▸ TO DO:
Please format the records as a Markdown table with the columns No. and Text, starting with the line that contains "You are a GUI" and going on through the line that contains "The image size is (448, 383).", both included. Number each line in No., put the line itself in Text, and leave out blank lines.

— START OF DATASET RECORDS —

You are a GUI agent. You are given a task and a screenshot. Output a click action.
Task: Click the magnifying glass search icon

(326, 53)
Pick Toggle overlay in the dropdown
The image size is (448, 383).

— END OF DATASET RECORDS —
— START OF DATASET RECORDS —

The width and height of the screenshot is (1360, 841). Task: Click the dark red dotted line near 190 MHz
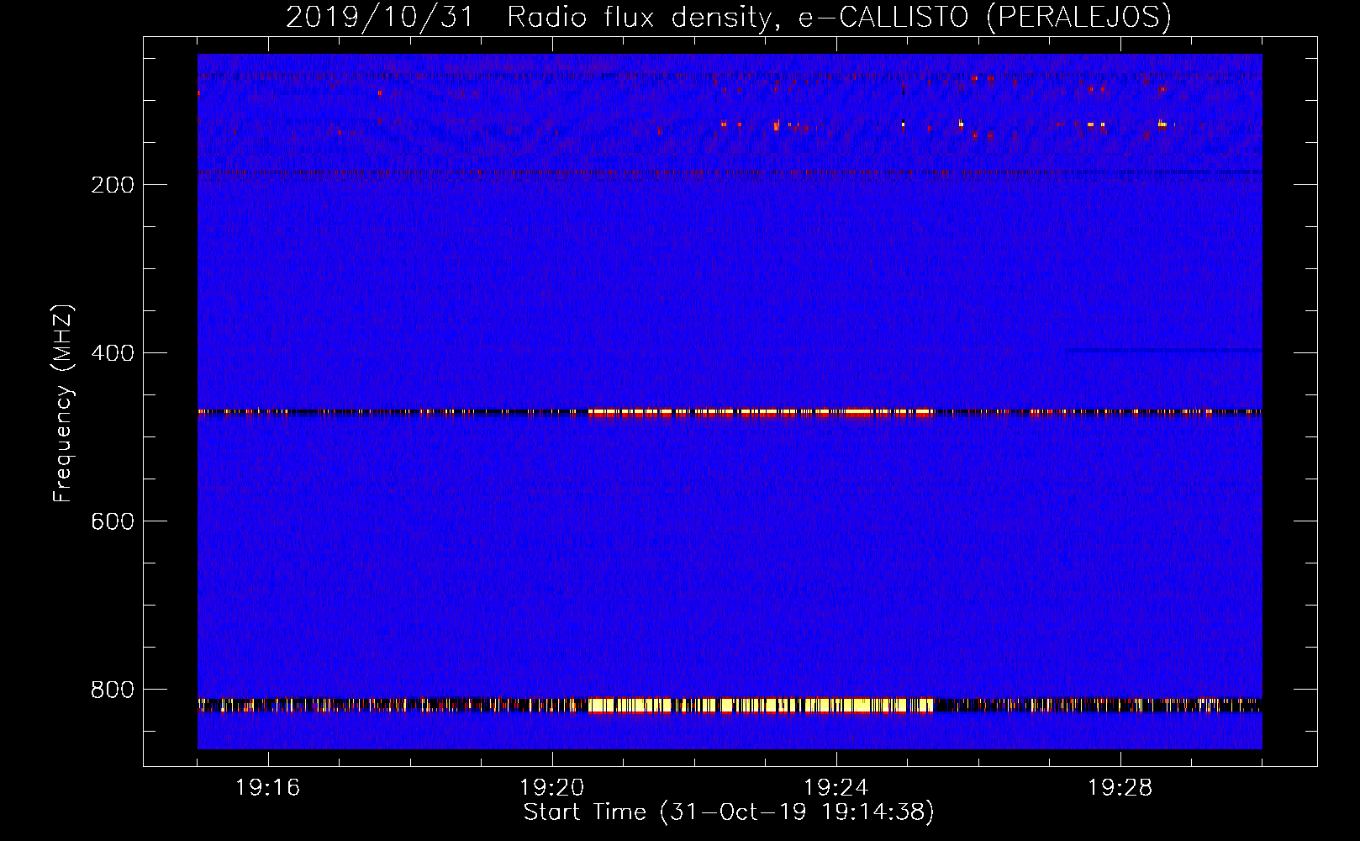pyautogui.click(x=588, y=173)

— END OF DATASET RECORDS —
— START OF DATASET RECORDS —

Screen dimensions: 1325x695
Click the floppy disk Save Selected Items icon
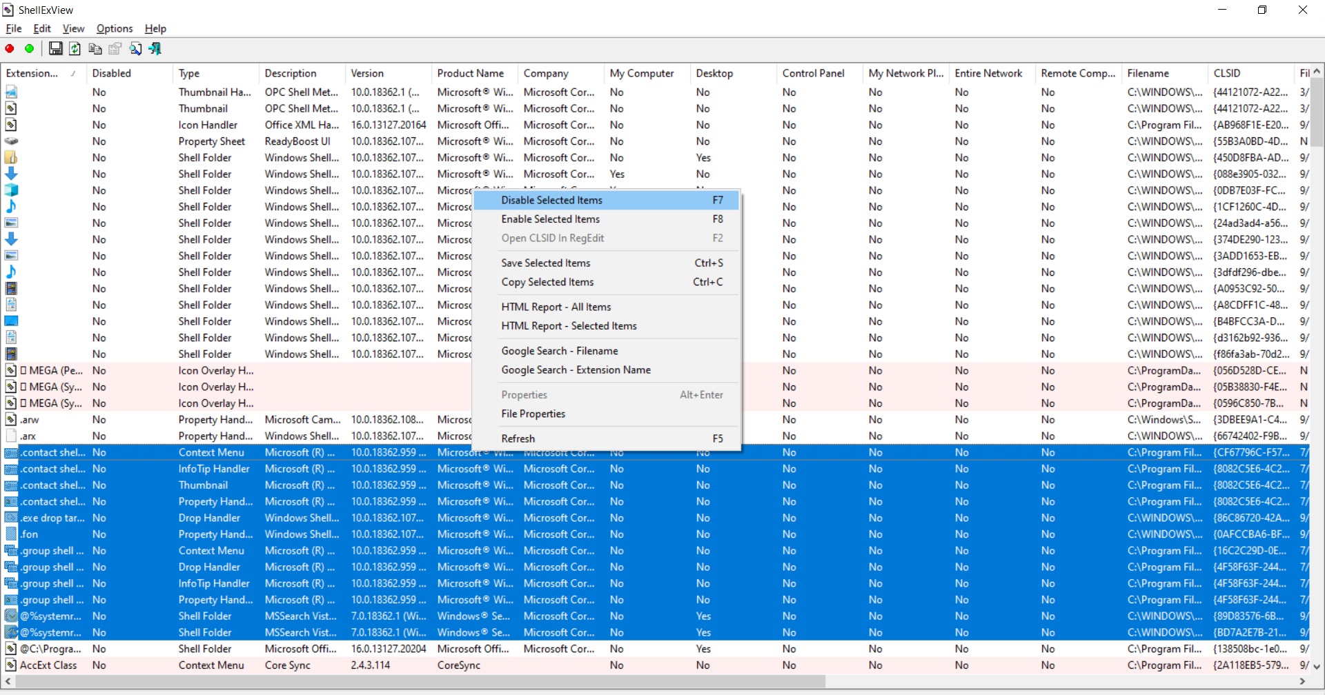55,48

— END OF DATASET RECORDS —

▸ THE OUTPUT:
| No. | Text |
|---|---|
| 1 | You are a GUI agent. You are given a task and a screenshot. Output a click action. |
| 2 | Task: Click the magnifying glass search icon |
| 3 | (326, 53) |
| 4 | Pick Toggle overlay in the dropdown |
| 5 | The image size is (448, 383). |